Quelle Prof. Dr. Dr. Alfred Mück, Tübingen; Prof. Dr. Dr. Andreas D. Ebert, Berlin: Pressekonferenz "Visanne – neue Perspektive für die Behandlung der Endometriose", Düsseldorf, 4. März 2010, veranstaltet von der Bayer Health Care AG, Leverkusen.

 

Fachinformation Visanne, Stand Januar 2010. 

 


Apothekerin Dr. Beate Fessler

Einnahmehinweis


Eine Tablette Dienogest muss ohne Unterbrechung jeden Tag möglichst zur gleichen Zeit, falls erforderlich mit etwas Flüssigkeit, eingenommen werden. Die Einnahme kann mit oder ohne Nahrungsaufnahme erfolgen. Die Tabletten müssen kontinuierlich eingenommen werden, unabhängig von vaginalen Blutungen.

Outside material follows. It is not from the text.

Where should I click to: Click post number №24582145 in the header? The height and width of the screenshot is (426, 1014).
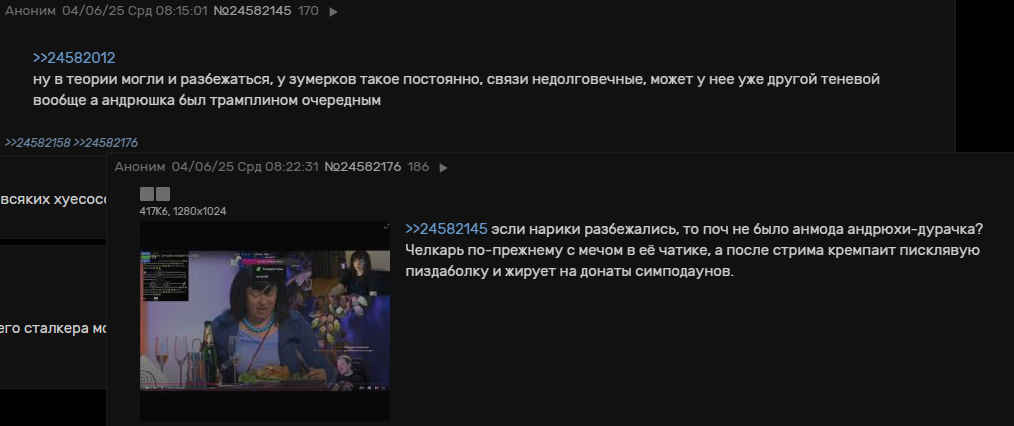coord(252,11)
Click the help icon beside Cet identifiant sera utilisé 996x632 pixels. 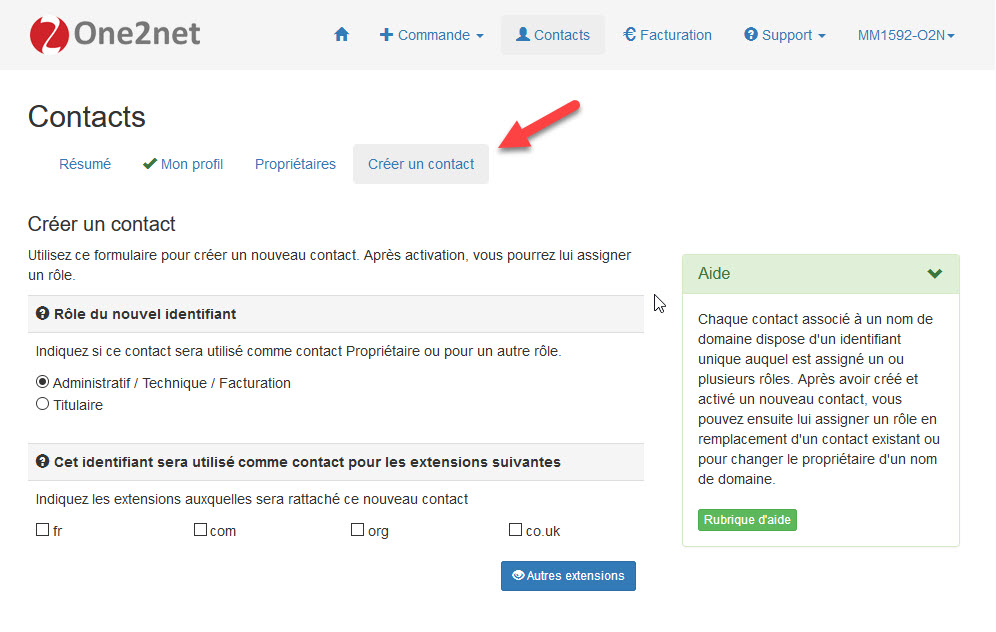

Nach Beendigung einer Packung wird ohne Unterbrechung sofort mit der nächsten Packung begonnen. Bisher liegen keine Erfahrungen zur Behandlung mit Visanne® über mehr als 15 Monate bei Patientinnen mit Endometriose vor.

Eine hormonelle Kontrazeption muss vor Beginn der Behandlung mit Dienogest abgesetzt werden. Wenn eine Kontrazeption gewünscht wird, sollte eine nicht-hormonale Kontrazeptionsmethode gewählt werden (z. B. Barrieremethode).